Edith colored a little. “The girls would make me wear them,” she said. “They are all interested in Company D. Two of them have brothers in that company, you know.”
“Yes, I know,” said Clark, absently.
Edith, following the direction of his eyes, leaned forward, and looked intently at the group of boys he was watching. “Do all those boys belong in your section?” she asked.
“Most of them do,” Clark answered, “and they are no credit to the section either—some of them.”
“I wish Ray would come back here with us,” Edith said, sadly. “He used to go everywhere with me, but he never goes anywhere with me now.”
Clark longed to say something to comfort her, but he did not know what to say, so he was silent.
Promptly at four o’clock, Company E appeared.
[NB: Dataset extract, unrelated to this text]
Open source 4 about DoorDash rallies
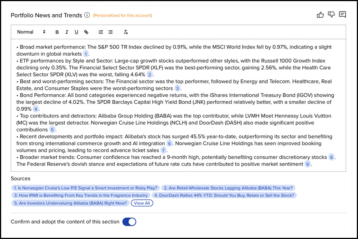point(224,195)
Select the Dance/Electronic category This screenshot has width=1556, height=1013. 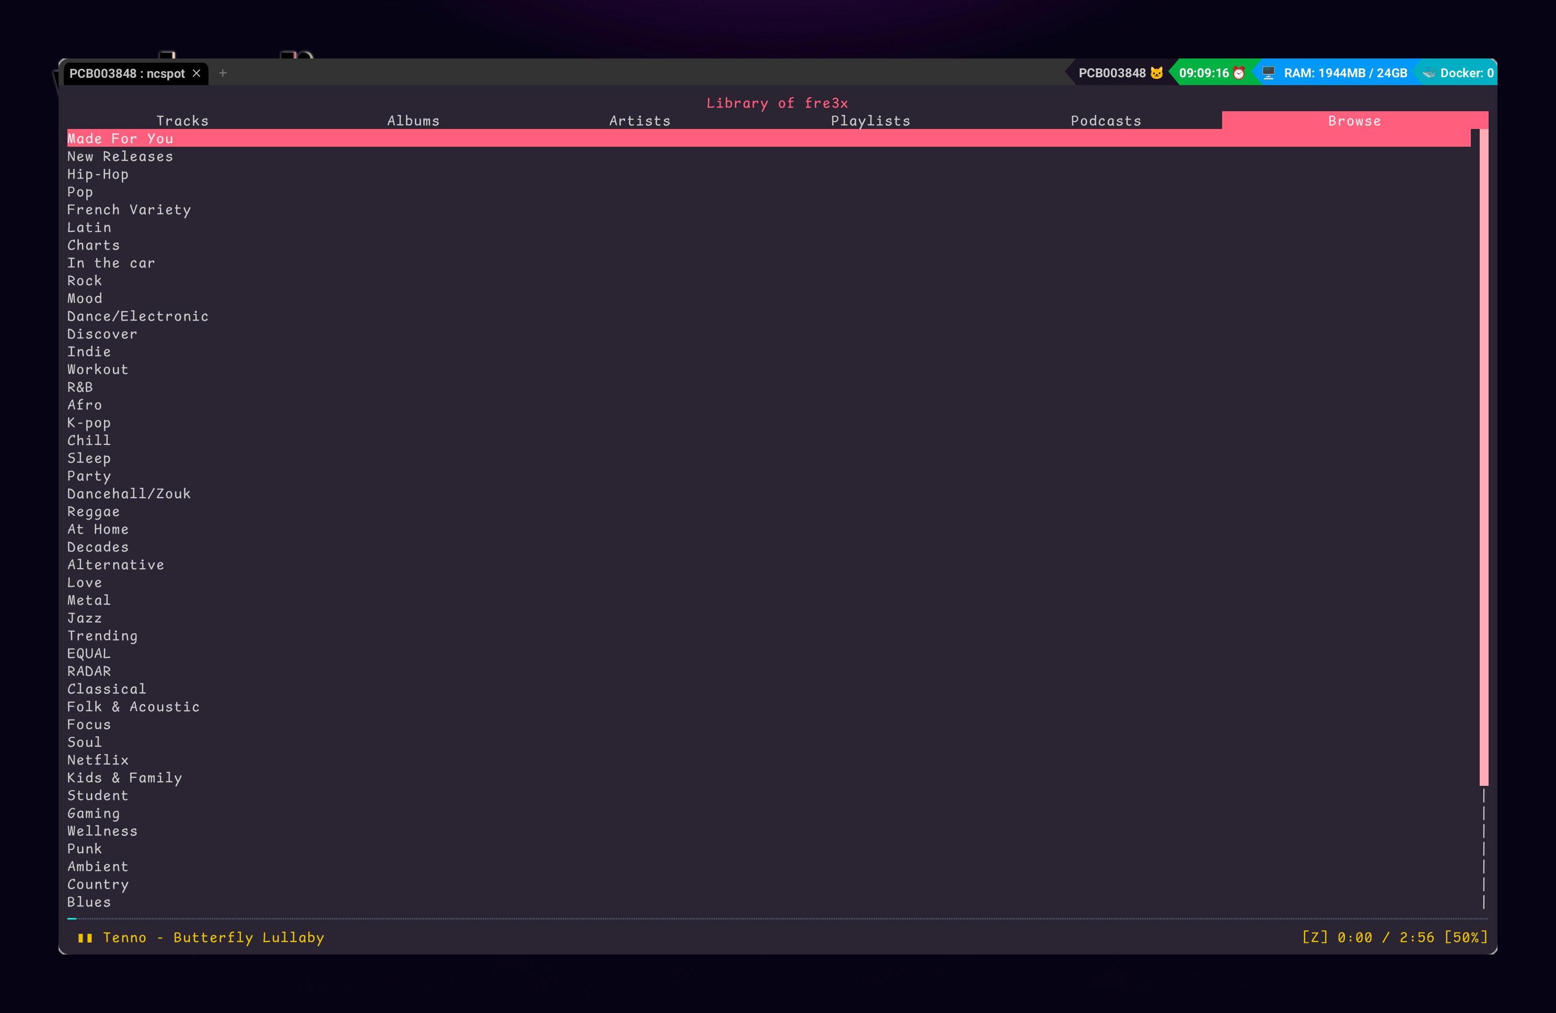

In spite of her troubled thoughts, Edith could not help laughing, as a woman in the front seat, at sight of her boy in the ranks, cried out, “There he is! There’s Johnny!” and as a welcoming cheer greeted the approaching company, Johnny’s mother not only joined heartily in it, but, rising, swung her umbrella in the air and pounded the rail in front with it, while she shouted, “Hurrah for Company E!”
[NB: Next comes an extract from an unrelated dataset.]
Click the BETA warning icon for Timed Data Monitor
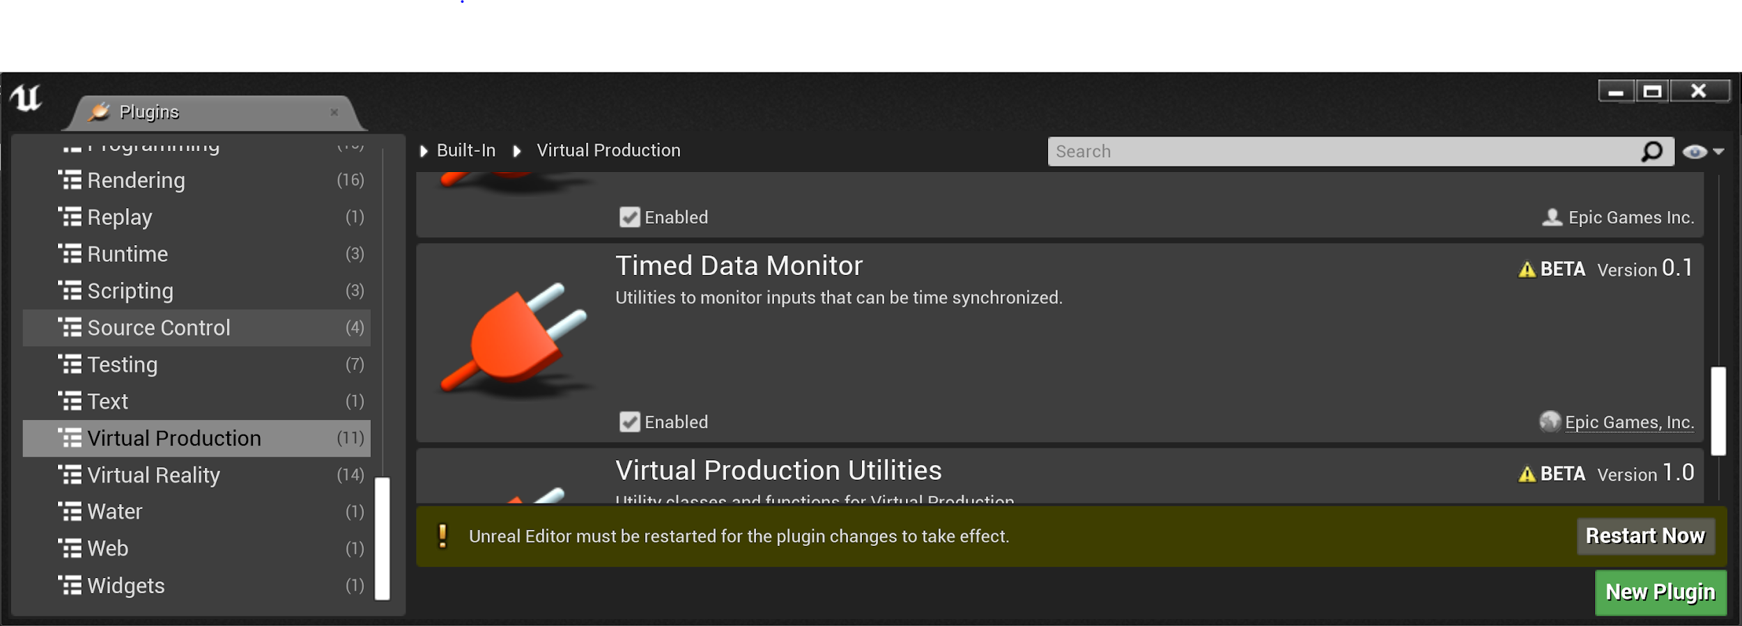pos(1527,269)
But the crowd was a good-natured one, and those around her only laughed as they dodged to avoid the blue umbrella that seemed quite likely to hit somebody over the head, so great was its owner’s excitement.
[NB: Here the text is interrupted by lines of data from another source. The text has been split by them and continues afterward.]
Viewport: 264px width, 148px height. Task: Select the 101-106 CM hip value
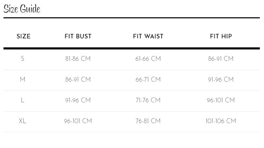point(221,121)
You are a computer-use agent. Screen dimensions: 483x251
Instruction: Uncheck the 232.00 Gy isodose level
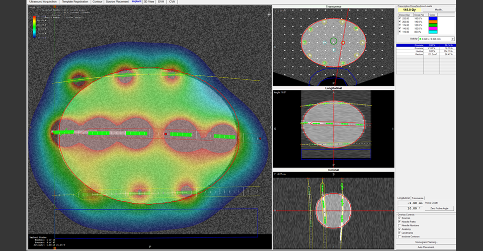click(x=400, y=19)
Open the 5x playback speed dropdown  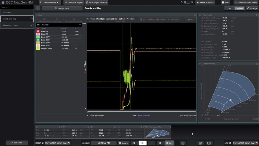click(x=169, y=143)
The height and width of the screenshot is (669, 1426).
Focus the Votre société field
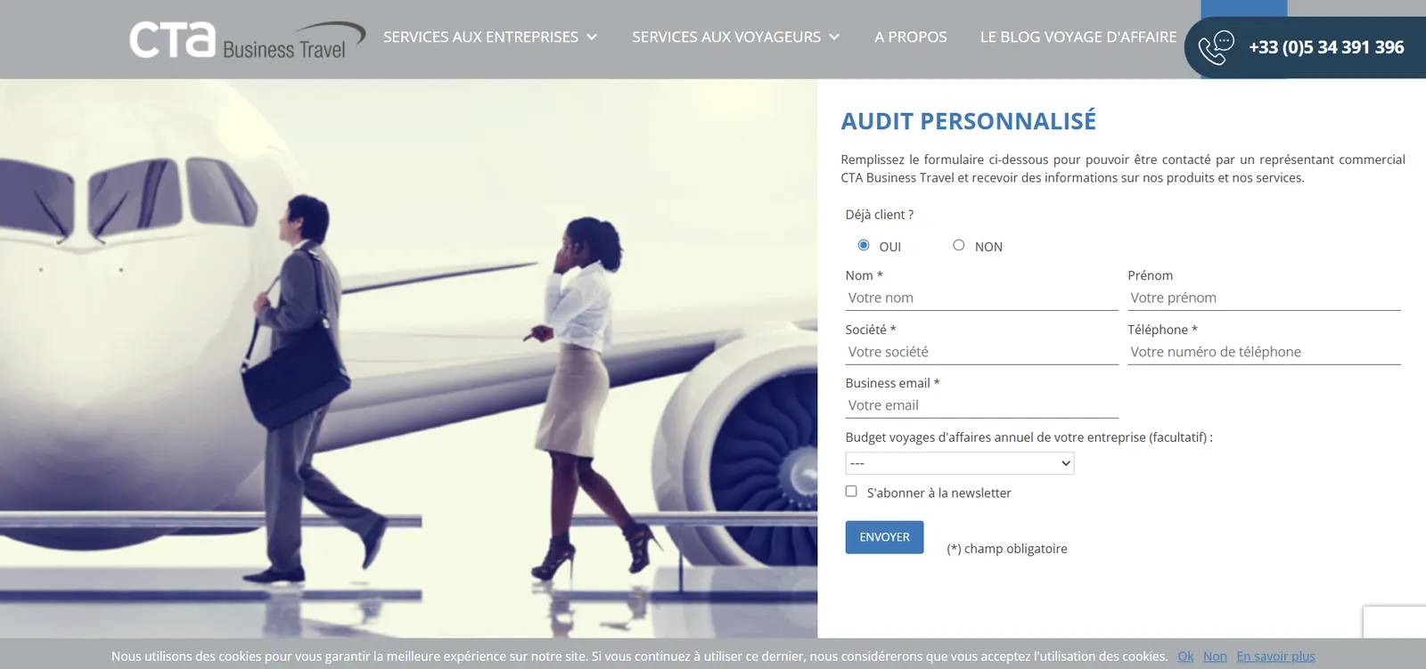[981, 352]
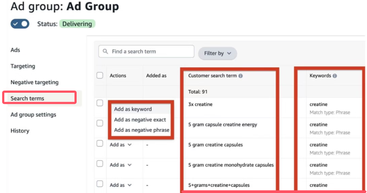The image size is (367, 193).
Task: Click info icon next to Keywords header
Action: point(335,76)
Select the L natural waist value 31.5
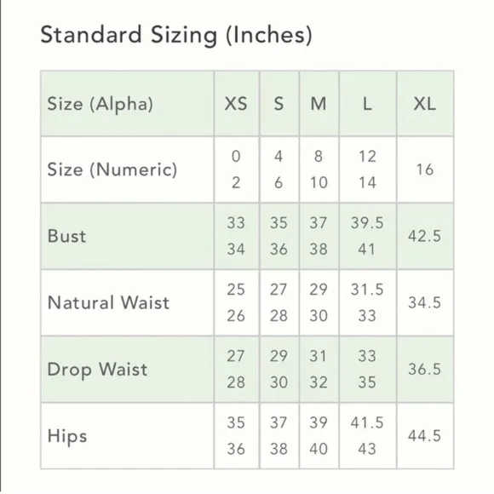 click(x=367, y=290)
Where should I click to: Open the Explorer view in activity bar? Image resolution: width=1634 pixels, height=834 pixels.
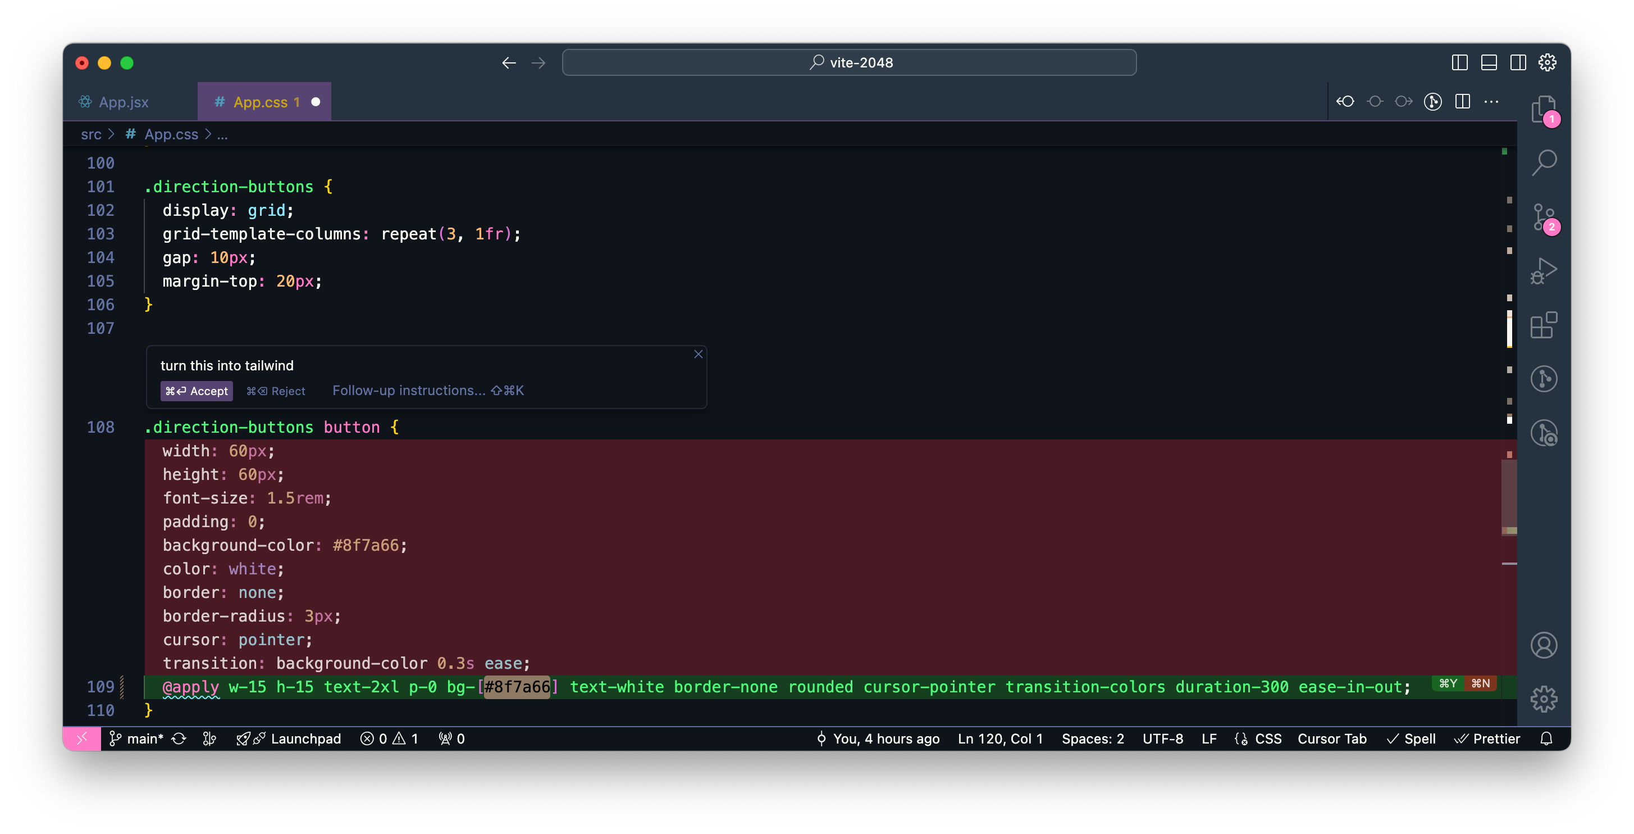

Company E drilled well, and the joyful excitement of “Johnny’s” mother increased as one evolution after another was performed without mishap. But alas! There are so many chances, and so many possible mistakes! The captain of Company E was so unfortunate as to lead his men so near the grand stand in one of the marches, that the commanding officer ordered them off, and this so confused the men that their firing was by no means up to the mark.